Tuesday, April 6, 2010

Gaming your health - are the benefits only short-term?

There's been a lot of talk about gaming and social applications. As you know, I've been following what the Oracle AppsLab has said about the topic, and Louis Gray posted something on the topic not too long ago. Now Wired has entered into the fray.

(An aside: remember when the term "Wired" was supposed to be futuristic? Now it's antiquated.)

Anyway, Wired started its article by referring to a twentieth-century craze.

In the mid 1990s, a craze swept Japan and crested its way onto American shores: Kids were going crazy for the Tamagotchi, an egg-shaped digital pet. Every few hours, users would press a couple buttons to feed their Tamagotchi, play with it, or clean it up. The game was simple, but intensely rewarding. Users cried when their Tamagotchis got sick or died; they were elated when they were able to raise a healthy, happy pet. More than 70 million have been sold.

It then stated:

The genius of the device was that it was both simple and rewarding...

OK, simplicity and incentive - what about purpose? But I digress. Wired talks about new applications:

New health-monitoring tools let us pay close attention to our state of being, how much exercise we’re getting, how much sleep we’re getting — and they make it easy to set a goal and improve ourselves. In other words, they turn our health into something of a game. And the reward is better health and a better life.

Wired then discusses four such devices: Fitbit, Zeo Personal Sleep Coach, BodyMedia FIT, and PHILIPS DirectLife.

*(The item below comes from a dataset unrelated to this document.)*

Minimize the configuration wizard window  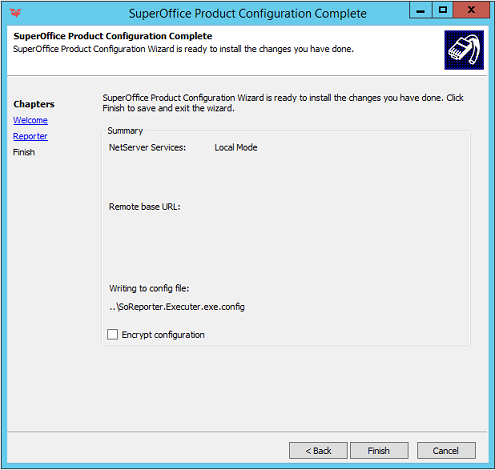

However, I didn't see any evidence that any of these devices had a community, as social media people understand the term. Here's what Philips says:

Achieving results in any improvement program can be lonely.

With DirectLife, you are never alone. We provide regular updates on your progress and motivational tips. Depending on your progress in the program and your membership plan, a personal coach may be available for all your questions.

Now obviously there are communities that are devoted to improving health, both of the 2.0 sort and of the more traditional sort (Weight Watchers meetings come to mind). And frankly, even the traditional places have their "badges" of sorts. But note this cautionary message from 2008:

I think it is great to use incentives to help people in obtaining a goal but my concern with offering someone a monetary prize, a computer or any other enticing device is if this will only be a short term solution.


The other day I happened to be in particular job site where the human resources director told me that they were going to hold a "biggest loser" contest. She said that it was really successful in the past. I proceeded to ask her how did the "biggest loser" make out and she stated that he has gained all his weight back, but that he is anxious to try again since this year they will be giving away an MP3 player. Last year he won $150 and spent it right away so he prefers a prize instead of money.

Ignoring whether or not the incentive was proper, or the incentivized behavior was proper (would a race to lose weight really be the best solution?), this episode does point out that while we may have temporary joy in winning badges, this is more of a short-term joy than a long-term one. Perhaps this is the nature of gaming itself, but it's something to think about. Will the mayor of Store X even bother to patronize the store one year later, or ten years later?

And this does point out something else - it's possible for even boring married people to get involved in these gaming activities. (And compared to me, Louis Gray is a regular party animal - if nothing else, he goes to more events than I do.)